Documentation on XR "near interaction"

Hi @RaananW,

I didn’t find “near interaction” to be a general WebXR/human-computer interaction concept, but looking at babylon code and language used around it, it seems to be a first class citizen in babylon xr.

Can you explain the concept, perhaps with some code examples if it makes sense, etc? (and if it is a thing outside babylon, maybe a link to an explanation elsewhere can go most of the way)
If there is something special (or commonly used/suggested to use) going on between “near interaction” and babylon GUI, that’d be nice to include.

If you’d like I can format and add content to WebXRSelectedFeatures or elsewhere under featuresDeepDive/webXR based on what you write here, let me know.

As a follow-up, some other things that might make sense to include. Just to give you more of an idea what I and others may be wondering about (if and when you get a chance to look into this)…

  • How is “near interaction” in babylon related to MRTK inspired stuff (I suspect significantly)? How alive/relevant is MRTK in general in 2024? Is MRTK inspired stuff in babylon going to remain based on MRTK 2 or are there any plans [or what would that mean] to do anything related to MRTK 3 ?

    • Edit: How much of MRTK and how much of MRTK-stuff-in-babylon is AR-only vs AR/VR vs VR-only? And specifically what features/classes/methods are AR-only vs AR/VR vs VR-only?
  • Is there something at the intersection of “near interaction” and Apple Vision OS that needs to be touched on? I suspect that not much is implemented yet, but perhaps something can be said at a conceptual level regarding the different modes of interactions that Apple is pushing and how that relates to the concept of near interaction in babylon?

    • Edit: Same for other platforms/vendors, if applicable. Any notable differences in how other vendors implement webxr spec (and its “extensions” that hopefully mostly Apple is guilty of) that affect babylon’s “near interaction” implementation
  • Edit: Is “near interaction” an strictly-XR-only concept in babylon or…? If not, does babylon have features that allow sharing code between immersive and non-immersive implementations of certain interactions? (notably when babylon GUI is involved, but also otherwise?..)

    • In other words, here I am talking about typical patterns where “write code once, use it in both immersive and non-immersive modes of the application” is possible. This is not specific to “near interaction”. In fact, I’m thinking, if there was a page dedicated to just that somewhere under featuresDeepDive/webXR that’s be useful for anybody and everybody who wants their application to work both on-screen and immersive, and considers/uses babylon for that, no?..
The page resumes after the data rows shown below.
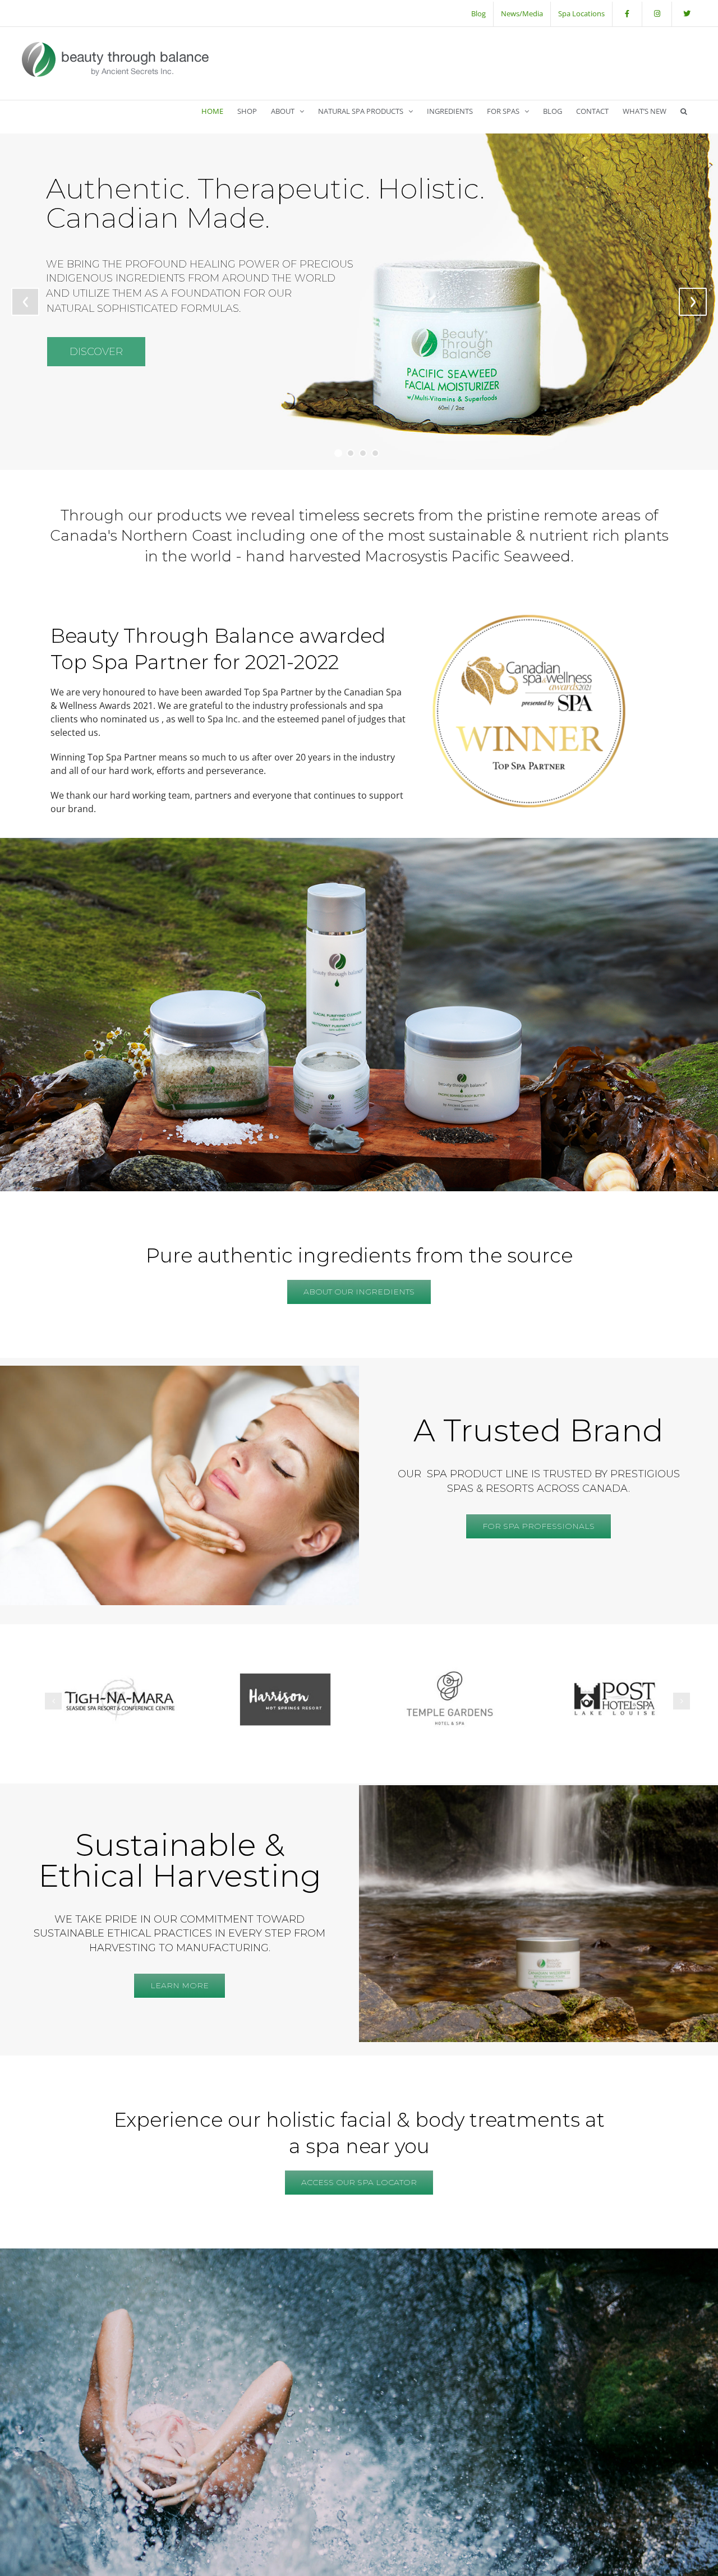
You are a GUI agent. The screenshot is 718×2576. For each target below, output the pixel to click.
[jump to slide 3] (363, 453)
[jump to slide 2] (351, 453)
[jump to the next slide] (693, 302)
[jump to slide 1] (338, 453)
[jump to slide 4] (375, 453)
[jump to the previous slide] (25, 302)
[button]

Near interaction, in general, is what we call interaction that is not done using ray picking.
Take, for example, interaction with a 3D scene on a desktop. When you click on the screen, babylon converts this click to a 3D ray projected forward “into”. the scene. if it hits something that is pickable it triggers interaction. Any interaction with the scene (pointer interaction) works this way. You can’t “touch”. the elements, because you are converting from the canvas’ 2D space to babylon’s 3D space.
When in XR, things work a little different. First, you have your controllers (as a concept). They “project”.a ray of their own that is already in 3D space. The difference to the desktop scenario is that the origin is not the screen, it is an object in the 3D world. Now, a wonderful thing that XR can bring to the experience is actually touching the object (with your controllers/hands/headset). Touching an object requires different way of defining an interaction with the scene’s objects. It is no longer a ray that is triggered when an action is being triggered, it is a constant inspection of proximity to the objects, detecting the interaction and triggering the right event, based on the state of your controller against the scene. This is basically what the near interaction module does. It let’s you trigger pointer events based on touching objects. It also allows specific elements (like a 3D button) to be “pressed”, because we constantly check for collisions and proximity. So it does add a bit of value when it comes to, for example, the 3D button of the 3D GUI (or the MRTK elements).
We try as much as we can to make you write less code for all scenarios. What I mean here is that Babylon converts interactions (and near interactions) to pointer events. The reasonf or that is that the entire framework works with pointer events - from GUI to Gizmos, they are all based on pointer events passed from a supported device to the scene. This is why XR interactivity and near interactivity emulate pointer events - to get everything that works in the desktop scenario to work in XR as well. This is probably the answer to the MRTK question. MRTK was made for, well, mixed reality :slight_smile: however, if you want to add it to your desktop scene, nothing stops you from doing that. it will work just as good as it does in XR. it might not make sense, but it is not XR exclusive. at least not in Babylon.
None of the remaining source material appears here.